Moradora no Centro da cidade, a funcionária pública e síndica de um prédio na Praça Nossa Senhora da Conceição, Regina Aparecida Prado, 50, perdeu as contas de quantas vezes já ligou para a polícia a fim de reclamar do barulho noturno no fim de semana.
Som alto de carro, jovens gritando na rua e alarmes de pontos comerciais que disparam durante a madrugada são as principais reclamações de Regina e dos outros 20 condôminos, a maioria idosos. “Começa na quinta-feira a noite e segue até domingo. Quase toda semana a gente também acorda no meio da noite com um alarme disparado de uma loja ou um carro com som alto estacionado na praça”.

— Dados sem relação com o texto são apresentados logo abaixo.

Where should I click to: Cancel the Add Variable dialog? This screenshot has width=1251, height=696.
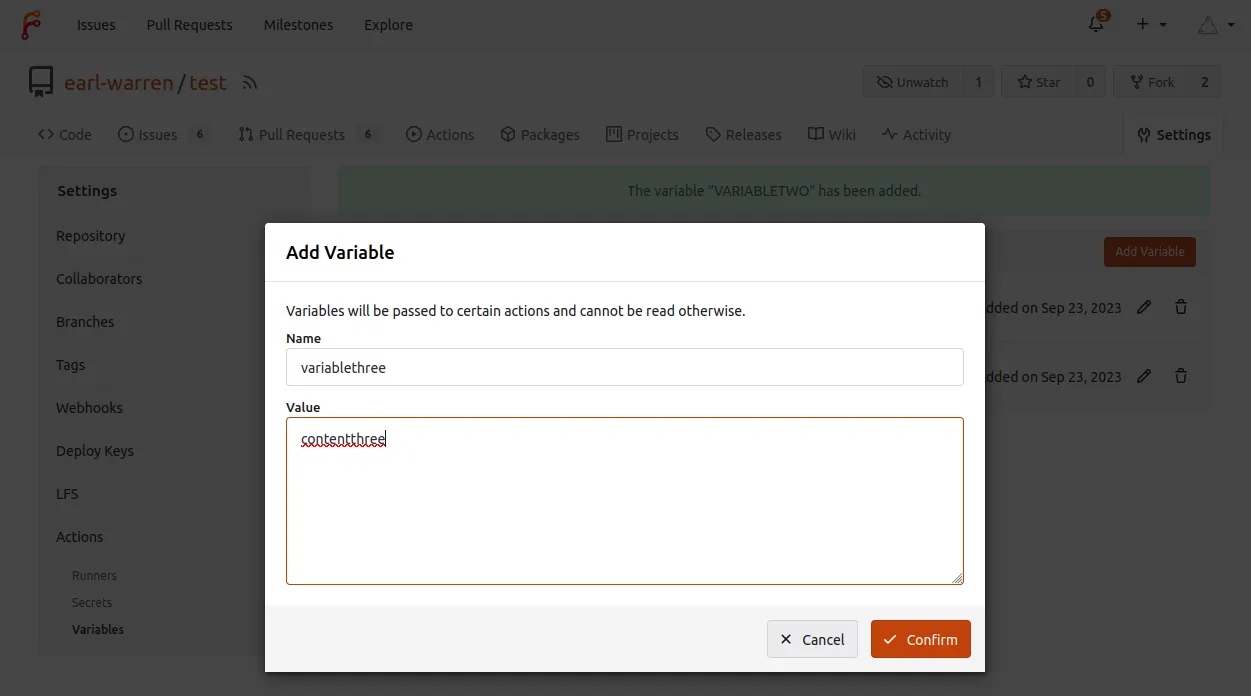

Para a síndica, a região deveria receber maior policiamento aos fins de semana para conter a algazarra provocada na maioria das vezes por jovens que ocupam o local.

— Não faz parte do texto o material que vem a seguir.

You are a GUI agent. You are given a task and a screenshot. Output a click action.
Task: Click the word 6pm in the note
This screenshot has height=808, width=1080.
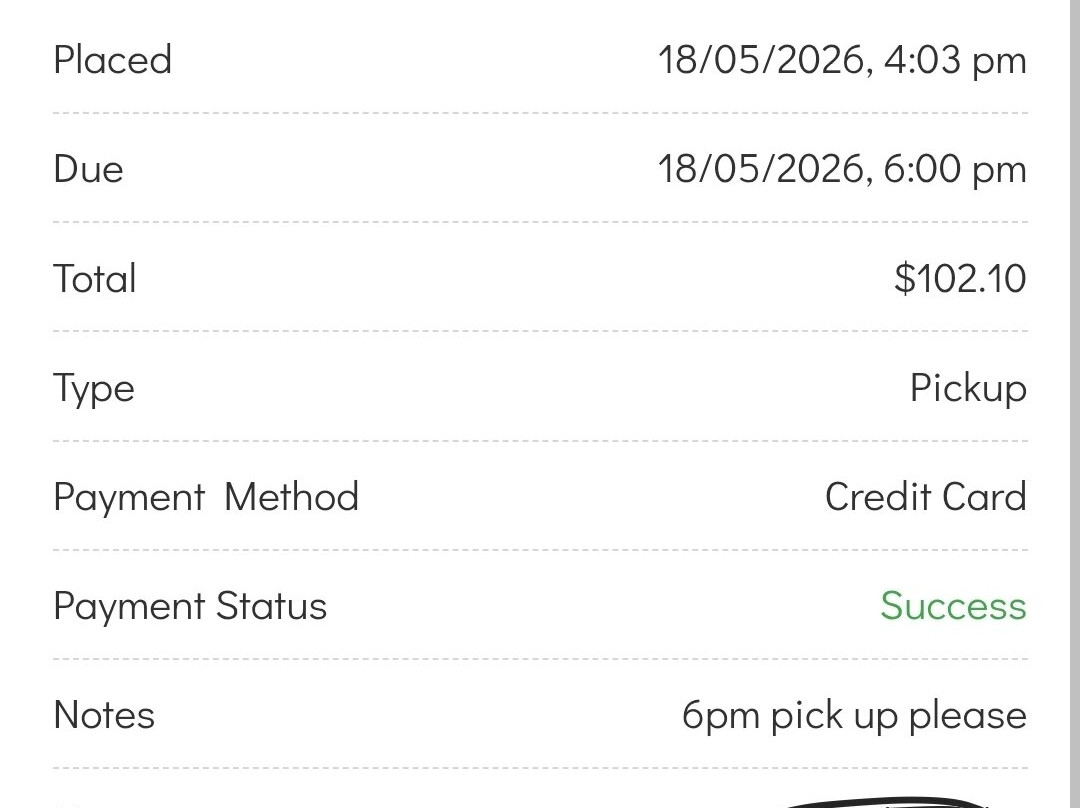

Segundo a vendedora Ana Flávia Carvalho, também moradora do Centro, embora a polícia passe pelo local, o barulho continua minutos após a saída da viatura. “Não adianta, durante toda a noite não temos sossego. Os adolescentes ficam até de madrugada na rua”. Além do barulho, Ana reclama da depredação do patrimônio público e do consumo de álcool e drogas entre menores na praça. “A gente reclama mas não adianta. Ligamos para o 190 e eles (a polícia) querem que alguém assine o boletim. Não acho justo”.